* **Texte source**:
━━━

Ce qu'on y redécouvre à propos de la Grande Europe, c'est-à-dire de l'Europe des Libertés.
Avant de reprendre le fil de chroniques prioritairement consacrées à nos problèmes français, qui sont certes graves et quotidiens, mais qui sont d'un autre ordre, je tiens à évoquer une question. Elle me trouble depuis 40 ans mais je l'appréhendais seulement jusqu'ici de manière conceptuelle, cérébrale et intermittente, comme un dossier. Je l'éprouve désormais de manière différente, charnelle, évidente.
Cette affaire c'est le drame de Chypre.
Depuis si longtemps que je désirais connaître cette île (1) nous nous y sommes enfin rendus, à l'occasion de vacances familiales. 15 jours y furent dévorés en randonnées, et visites, 450 photos, de monastères, de sites archéologiques, de fresques, de mosaïques, de musées, de forêts, de réserves naturelles, de montagnes, et de la vielle ville de Nicosie, toujours balafrée par la Ligne Attila, par les barbelés de l'occupation turque et de la sinistre impuissance onusienne (2) inchangée depuis 1974.
À Chypre, ce n'est pas seulement une identité grecque que l'on retrouve, comme immuable depuis 3 300 ans, c'est l'Europe, au sens vrai. Ce que l'on redécouvre c'est l'Europe des libertés, c'est aussi une Europe où plus spécifiquement encore la francité devrait retrouver sa place (3).
Depuis 1974, l'Armée turque occupe au nord 36 % du territoire, 3 355 km2 sur 9 250.
Or, cette zone représentait, au départ 80 % de la richesse des biens touristiques et des équipements hôteliers, 80 % des ressources agricoles, du trafic maritime, de la production industrielle. De cette zone nord certes proche des cotes turques l'occupant délogea et dépouilla alors la population grecque (4).

━━━

* **Segment de données**:

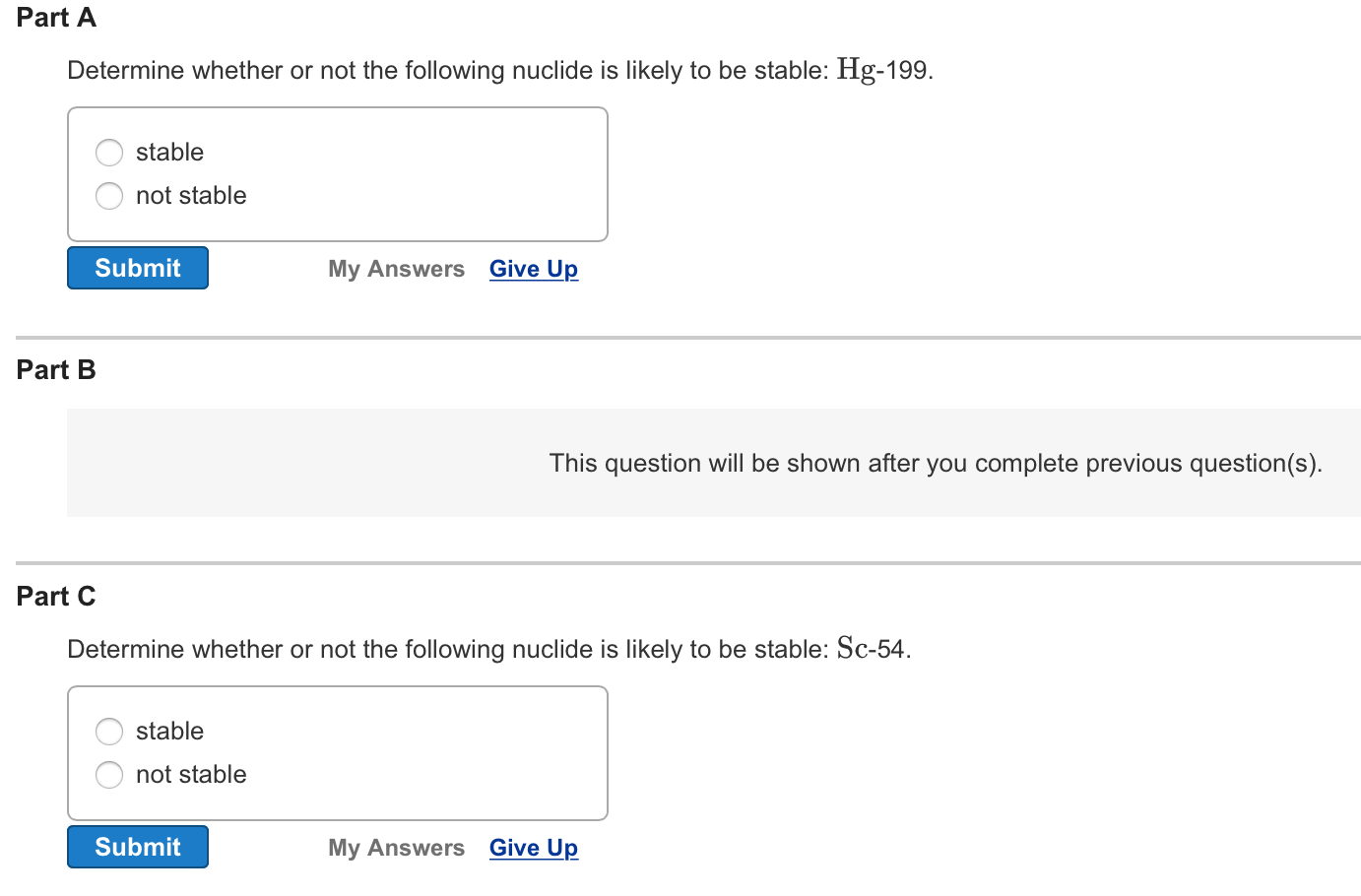
Task: Click the Part A section heading
Action: pyautogui.click(x=55, y=17)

━━━

* **Énoncé du problème**:
Citez mot pour mot l'extrait du texte sur Chypre qui commence aux mots « Depuis si longtemps » et s'arrête après « inchangée depuis 1974. ».

* **Résultat ci-dessous**:
Depuis si longtemps que je désirais connaître cette île (1) nous nous y sommes enfin rendus, à l'occasion de vacances familiales. 15 jours y furent dévorés en randonnées, et visites, 450 photos, de monastères, de sites archéologiques, de fresques, de mosaïques, de musées, de forêts, de réserves naturelles, de montagnes, et de la vielle ville de Nicosie, toujours balafrée par la Ligne Attila, par les barbelés de l'occupation turque et de la sinistre impuissance onusienne (2) inchangée depuis 1974.